EXERCISE INSTRUCTIONS → In the records below, copy the line that contains "You are a GUI" and each line after it, word for word, through the last.

------------------------------

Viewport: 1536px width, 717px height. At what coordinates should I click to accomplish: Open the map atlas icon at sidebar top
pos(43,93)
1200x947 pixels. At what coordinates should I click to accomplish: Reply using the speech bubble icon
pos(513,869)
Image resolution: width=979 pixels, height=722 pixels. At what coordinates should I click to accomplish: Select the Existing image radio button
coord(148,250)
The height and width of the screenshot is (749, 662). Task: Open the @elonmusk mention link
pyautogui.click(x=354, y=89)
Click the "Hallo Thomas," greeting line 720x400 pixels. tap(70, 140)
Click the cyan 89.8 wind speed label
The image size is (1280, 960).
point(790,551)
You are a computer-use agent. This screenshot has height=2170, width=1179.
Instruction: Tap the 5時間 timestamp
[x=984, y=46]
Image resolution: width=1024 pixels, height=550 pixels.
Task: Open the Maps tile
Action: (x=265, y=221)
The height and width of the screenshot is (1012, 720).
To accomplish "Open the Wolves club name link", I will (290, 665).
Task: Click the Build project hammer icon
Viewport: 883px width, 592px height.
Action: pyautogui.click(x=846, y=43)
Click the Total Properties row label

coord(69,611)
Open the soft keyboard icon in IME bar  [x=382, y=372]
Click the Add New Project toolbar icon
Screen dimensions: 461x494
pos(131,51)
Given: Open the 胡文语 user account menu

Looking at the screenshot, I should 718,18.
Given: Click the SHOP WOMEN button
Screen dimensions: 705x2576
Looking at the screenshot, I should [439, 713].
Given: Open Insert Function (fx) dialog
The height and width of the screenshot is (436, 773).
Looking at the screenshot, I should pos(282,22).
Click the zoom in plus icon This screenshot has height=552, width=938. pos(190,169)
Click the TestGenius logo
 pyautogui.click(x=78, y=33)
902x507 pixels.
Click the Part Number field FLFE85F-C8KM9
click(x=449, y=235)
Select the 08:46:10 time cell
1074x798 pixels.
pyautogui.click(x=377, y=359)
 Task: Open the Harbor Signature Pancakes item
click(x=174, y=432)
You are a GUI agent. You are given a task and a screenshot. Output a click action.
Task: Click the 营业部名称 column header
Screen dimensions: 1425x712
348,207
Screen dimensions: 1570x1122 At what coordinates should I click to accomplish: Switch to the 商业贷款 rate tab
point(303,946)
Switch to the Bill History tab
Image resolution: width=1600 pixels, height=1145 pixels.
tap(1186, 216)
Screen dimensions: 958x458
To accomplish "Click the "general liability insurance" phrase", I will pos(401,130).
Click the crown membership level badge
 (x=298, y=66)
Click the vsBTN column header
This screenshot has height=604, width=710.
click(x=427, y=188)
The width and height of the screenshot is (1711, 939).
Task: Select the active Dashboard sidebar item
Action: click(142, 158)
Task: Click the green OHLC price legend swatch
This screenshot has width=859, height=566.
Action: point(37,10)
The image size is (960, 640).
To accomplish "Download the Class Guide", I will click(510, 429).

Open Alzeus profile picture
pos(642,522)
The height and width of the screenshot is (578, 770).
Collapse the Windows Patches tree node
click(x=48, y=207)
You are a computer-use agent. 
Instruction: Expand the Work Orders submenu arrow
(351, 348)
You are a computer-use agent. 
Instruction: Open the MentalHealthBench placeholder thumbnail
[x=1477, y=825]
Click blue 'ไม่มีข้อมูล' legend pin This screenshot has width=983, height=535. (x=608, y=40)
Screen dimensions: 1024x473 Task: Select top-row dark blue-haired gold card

------------------------------

RESPONSE →
You are a GUI agent. You are given a task and a screenshot. Output a click action.
Task: Click the 营业部名称 column header
Screen dimensions: 1425x712
348,207
Screen dimensions: 1570x1122 At what coordinates should I click to accomplish: Switch to the 商业贷款 rate tab
point(303,946)
Switch to the Bill History tab
Image resolution: width=1600 pixels, height=1145 pixels.
tap(1186, 216)
Screen dimensions: 958x458
To accomplish "Click the "general liability insurance" phrase", I will pos(401,130).
Click the crown membership level badge
 (x=298, y=66)
Click the vsBTN column header
This screenshot has height=604, width=710.
click(x=427, y=188)
The width and height of the screenshot is (1711, 939).
Task: Select the active Dashboard sidebar item
Action: click(142, 158)
Task: Click the green OHLC price legend swatch
This screenshot has width=859, height=566.
Action: point(37,10)
The image size is (960, 640).
To accomplish "Download the Class Guide", I will click(510, 429).

Open Alzeus profile picture
pos(642,522)
The height and width of the screenshot is (578, 770).
Collapse the Windows Patches tree node
click(x=48, y=207)
You are a computer-use agent. 
Instruction: Expand the Work Orders submenu arrow
(351, 348)
You are a computer-use agent. 
Instruction: Open the MentalHealthBench placeholder thumbnail
[x=1477, y=825]
Click blue 'ไม่มีข้อมูล' legend pin This screenshot has width=983, height=535. (x=608, y=40)
Screen dimensions: 1024x473 Task: Select top-row dark blue-haired gold card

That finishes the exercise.